> **SELECTED EXCERPT**
- Poster
- Directed by: Rasu Madhuravan
- Written by: Rasu Madhuravan
- Produced by: R. B. Choudary
- Starring: Prashanth Rambha Livingston
- Cinematography: M. Prasad
- Edited by: V. Jaishankar
- Music by: Siva
- Production company: Super Good Films
- Release date: 30 April 1999;
- Running time: 158 minutes
- Country: India
- Language: Tamil

= Poomagal Oorvalam =

Poomagal Oorvalam is a 1999 Indian Tamil-language romantic comedy drama film written and directed by Rasu Madhuravan in his debut. The film stars Prashanth, Livingston and Rambha in the lead roles. The film's score and soundtrack are composed by Siva.

Poomagal Oorvalam was released on 30 April 1999 and became a commercial success.

== Plot ==
Saravanan, orphaned by his dead mother – a mental patient, is adopted by a childless couple. Theirs is an inter-caste marriage. At college, he runs into Kavitha, the granddaughter of caste-obsessed Sengodan. The triangle is completed by Aavudayappan alias Armstrong, a US-return who is smitten by Kavitha.

With a little unintentional photo-swapping by the marriage broker, the parents of Saravanan and Aavudayappan (the fathers have the same name) both think they have an alliance for their son with Sengodan's family and show up at Kavitha's house at the same time. Romance flowers between Saravanan and Kavitha, who assume they are going to wed, while Aavudayappan continues to dream of Kavitha.

> **AVAILABLE DATA**
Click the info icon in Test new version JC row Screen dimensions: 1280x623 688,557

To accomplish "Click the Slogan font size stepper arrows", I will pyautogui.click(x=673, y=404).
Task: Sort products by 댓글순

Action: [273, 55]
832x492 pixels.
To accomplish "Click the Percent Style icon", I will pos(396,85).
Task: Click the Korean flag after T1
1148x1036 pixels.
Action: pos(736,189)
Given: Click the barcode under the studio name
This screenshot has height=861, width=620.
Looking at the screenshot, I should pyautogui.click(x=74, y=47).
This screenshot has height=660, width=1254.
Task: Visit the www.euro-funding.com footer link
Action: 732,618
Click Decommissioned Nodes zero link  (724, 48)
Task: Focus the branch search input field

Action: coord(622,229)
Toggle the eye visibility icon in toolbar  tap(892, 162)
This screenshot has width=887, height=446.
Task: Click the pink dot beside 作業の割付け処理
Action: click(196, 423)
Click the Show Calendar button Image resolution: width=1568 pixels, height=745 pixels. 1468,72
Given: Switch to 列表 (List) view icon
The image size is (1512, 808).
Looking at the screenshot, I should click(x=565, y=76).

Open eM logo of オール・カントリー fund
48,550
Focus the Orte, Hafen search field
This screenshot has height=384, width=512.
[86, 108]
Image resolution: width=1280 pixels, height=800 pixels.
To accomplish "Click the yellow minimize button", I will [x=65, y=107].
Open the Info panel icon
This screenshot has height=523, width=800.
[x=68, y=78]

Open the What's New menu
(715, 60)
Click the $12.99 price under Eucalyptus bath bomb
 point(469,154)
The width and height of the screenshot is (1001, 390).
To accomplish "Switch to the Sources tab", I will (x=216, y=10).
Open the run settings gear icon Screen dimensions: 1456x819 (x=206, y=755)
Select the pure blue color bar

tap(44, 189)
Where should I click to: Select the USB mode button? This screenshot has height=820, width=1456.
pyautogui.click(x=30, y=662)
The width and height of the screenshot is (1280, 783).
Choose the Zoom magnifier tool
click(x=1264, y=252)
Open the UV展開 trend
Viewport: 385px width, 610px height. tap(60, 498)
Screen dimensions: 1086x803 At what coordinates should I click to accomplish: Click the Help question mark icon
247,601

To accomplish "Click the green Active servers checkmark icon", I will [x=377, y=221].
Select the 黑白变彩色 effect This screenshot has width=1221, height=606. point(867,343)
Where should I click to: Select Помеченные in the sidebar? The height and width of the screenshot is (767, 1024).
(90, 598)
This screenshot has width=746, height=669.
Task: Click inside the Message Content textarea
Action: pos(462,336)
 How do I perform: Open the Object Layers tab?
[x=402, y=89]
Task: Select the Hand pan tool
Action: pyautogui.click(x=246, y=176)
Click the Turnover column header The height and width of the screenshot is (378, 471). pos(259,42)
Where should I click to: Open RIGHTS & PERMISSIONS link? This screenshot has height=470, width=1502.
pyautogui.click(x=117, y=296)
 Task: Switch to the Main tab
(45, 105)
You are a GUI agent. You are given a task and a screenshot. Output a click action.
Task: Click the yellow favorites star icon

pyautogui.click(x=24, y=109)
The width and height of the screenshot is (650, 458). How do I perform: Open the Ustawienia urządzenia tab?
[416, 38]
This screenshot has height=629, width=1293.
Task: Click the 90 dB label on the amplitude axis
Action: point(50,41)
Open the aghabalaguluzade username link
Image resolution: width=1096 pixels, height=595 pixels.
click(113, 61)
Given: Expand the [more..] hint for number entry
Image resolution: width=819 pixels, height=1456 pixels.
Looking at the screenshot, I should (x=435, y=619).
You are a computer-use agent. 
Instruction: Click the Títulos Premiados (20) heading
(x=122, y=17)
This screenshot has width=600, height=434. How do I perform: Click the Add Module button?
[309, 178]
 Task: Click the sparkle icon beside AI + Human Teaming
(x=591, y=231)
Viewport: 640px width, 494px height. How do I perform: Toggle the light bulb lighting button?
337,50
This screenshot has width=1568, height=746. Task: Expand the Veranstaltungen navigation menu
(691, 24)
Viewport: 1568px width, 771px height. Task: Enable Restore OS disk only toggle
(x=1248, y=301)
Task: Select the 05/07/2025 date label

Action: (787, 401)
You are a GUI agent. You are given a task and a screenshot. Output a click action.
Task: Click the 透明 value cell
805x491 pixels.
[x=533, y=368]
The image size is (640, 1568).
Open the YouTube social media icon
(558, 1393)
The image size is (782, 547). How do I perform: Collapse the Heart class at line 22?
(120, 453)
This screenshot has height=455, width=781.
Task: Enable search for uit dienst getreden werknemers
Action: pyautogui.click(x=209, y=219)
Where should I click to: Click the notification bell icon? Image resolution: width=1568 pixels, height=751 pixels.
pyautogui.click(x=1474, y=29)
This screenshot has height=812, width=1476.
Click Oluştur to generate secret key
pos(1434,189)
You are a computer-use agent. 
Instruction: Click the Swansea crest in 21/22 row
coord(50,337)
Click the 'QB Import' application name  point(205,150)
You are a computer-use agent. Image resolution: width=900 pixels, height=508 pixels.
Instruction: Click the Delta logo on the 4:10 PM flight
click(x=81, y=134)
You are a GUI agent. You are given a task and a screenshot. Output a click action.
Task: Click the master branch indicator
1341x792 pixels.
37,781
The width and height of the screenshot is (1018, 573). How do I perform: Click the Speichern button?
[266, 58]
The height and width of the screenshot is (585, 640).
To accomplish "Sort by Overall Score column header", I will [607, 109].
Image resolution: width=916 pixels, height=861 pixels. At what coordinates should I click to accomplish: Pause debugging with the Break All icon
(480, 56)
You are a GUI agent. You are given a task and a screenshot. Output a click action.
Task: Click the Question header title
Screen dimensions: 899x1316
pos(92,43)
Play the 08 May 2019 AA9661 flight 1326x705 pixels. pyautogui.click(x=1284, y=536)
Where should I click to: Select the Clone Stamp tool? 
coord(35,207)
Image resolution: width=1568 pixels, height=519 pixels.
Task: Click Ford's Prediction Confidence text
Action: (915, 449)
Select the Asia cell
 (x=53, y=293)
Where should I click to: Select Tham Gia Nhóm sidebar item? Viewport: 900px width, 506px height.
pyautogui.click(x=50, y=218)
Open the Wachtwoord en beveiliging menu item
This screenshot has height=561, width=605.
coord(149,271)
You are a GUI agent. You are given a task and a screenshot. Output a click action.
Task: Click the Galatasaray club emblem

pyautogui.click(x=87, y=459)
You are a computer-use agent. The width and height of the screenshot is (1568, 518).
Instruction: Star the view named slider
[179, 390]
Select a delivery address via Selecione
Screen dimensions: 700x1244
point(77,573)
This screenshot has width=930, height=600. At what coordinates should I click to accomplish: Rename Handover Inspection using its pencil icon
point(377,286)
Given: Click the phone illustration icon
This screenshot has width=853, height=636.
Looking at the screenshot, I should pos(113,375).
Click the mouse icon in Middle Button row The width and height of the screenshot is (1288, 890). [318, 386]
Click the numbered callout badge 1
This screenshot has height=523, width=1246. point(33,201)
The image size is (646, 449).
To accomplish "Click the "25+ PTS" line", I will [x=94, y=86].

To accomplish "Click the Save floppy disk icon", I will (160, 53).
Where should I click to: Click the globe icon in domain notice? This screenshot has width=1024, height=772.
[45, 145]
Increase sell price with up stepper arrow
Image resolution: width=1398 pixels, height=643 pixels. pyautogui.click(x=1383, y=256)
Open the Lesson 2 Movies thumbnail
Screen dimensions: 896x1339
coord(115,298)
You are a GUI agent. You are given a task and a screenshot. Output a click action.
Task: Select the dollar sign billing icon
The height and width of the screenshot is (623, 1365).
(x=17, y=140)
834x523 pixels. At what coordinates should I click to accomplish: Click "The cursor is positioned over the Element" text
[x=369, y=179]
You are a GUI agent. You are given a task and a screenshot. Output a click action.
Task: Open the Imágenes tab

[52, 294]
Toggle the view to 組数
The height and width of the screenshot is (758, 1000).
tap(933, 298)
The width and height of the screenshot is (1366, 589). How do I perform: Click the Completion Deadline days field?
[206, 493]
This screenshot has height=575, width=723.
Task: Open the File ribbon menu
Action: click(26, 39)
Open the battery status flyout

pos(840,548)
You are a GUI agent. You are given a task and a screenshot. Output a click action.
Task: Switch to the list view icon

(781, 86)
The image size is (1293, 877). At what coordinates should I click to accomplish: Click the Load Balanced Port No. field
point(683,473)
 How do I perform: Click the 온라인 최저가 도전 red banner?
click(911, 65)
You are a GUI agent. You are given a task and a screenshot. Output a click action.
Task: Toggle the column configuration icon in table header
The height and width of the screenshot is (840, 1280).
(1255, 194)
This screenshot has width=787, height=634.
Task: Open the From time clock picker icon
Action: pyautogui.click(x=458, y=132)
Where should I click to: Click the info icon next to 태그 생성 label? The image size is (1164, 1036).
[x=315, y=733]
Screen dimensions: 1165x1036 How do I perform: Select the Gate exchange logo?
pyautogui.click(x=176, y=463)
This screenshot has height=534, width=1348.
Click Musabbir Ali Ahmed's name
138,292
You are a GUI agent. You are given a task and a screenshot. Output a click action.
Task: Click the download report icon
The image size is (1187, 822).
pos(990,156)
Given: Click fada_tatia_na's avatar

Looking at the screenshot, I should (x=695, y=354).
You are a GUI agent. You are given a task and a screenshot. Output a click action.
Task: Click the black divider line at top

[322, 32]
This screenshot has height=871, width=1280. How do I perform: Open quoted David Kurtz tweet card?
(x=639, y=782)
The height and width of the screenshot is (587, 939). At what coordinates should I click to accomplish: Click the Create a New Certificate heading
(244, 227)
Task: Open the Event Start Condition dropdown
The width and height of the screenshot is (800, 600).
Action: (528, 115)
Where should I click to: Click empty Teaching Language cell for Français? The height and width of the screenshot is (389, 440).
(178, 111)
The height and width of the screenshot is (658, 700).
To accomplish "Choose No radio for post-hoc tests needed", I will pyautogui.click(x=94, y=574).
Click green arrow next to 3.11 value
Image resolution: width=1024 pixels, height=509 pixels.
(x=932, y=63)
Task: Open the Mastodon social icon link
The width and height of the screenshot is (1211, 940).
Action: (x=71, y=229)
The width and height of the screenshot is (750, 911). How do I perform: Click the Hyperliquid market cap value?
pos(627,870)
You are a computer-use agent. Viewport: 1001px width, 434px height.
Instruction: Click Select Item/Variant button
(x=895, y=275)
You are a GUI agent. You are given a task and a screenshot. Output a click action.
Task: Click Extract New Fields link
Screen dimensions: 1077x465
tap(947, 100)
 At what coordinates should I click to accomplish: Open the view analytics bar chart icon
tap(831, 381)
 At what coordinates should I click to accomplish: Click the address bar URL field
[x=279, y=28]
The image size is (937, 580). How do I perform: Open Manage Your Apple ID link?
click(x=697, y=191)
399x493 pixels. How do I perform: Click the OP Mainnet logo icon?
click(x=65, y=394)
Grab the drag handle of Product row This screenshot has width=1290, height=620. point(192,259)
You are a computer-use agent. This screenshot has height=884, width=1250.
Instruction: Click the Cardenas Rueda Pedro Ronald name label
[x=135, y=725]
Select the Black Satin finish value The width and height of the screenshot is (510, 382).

> **PROBLEMS TO SOLVE**
1 - Would you repeat the part of the Poomagal Oorvalam article between "Poomagal Oorvalam was" and "dream of Kavitha.", inclusive, without changing a word?
2 - Answer these questions from the Poomagal Oorvalam article:
(a) Who produced the film?
(b) Who composed the film's score and soundtrack?
(c) By what other name is Aavudayappan known?
3 - How would you render this sentence from the Poomagal Oorvalam article in Spanish: "Poomagal Oorvalam was released on 30 April 1999 and became a commercial success."

> **ANSWERS IN ORDER**
1 -
Poomagal Oorvalam was released on 30 April 1999 and became a commercial success.

== Plot ==
Saravanan, orphaned by his dead mother – a mental patient, is adopted by a childless couple. Theirs is an inter-caste marriage. At college, he runs into Kavitha, the granddaughter of caste-obsessed Sengodan. The triangle is completed by Aavudayappan alias Armstrong, a US-return who is smitten by Kavitha.

With a little unintentional photo-swapping by the marriage broker, the parents of Saravanan and Aavudayappan (the fathers have the same name) both think they have an alliance for their son with Sengodan's family and show up at Kavitha's house at the same time. Romance flowers between Saravanan and Kavitha, who assume they are going to wed, while Aavudayappan continues to dream of Kavitha.

2 -
(a) R. B. Choudary
(b) Siva
(c) Armstrong

3 - Poomagal Oorvalam se estrenó el 30 de abril de 1999 y fue un éxito comercial.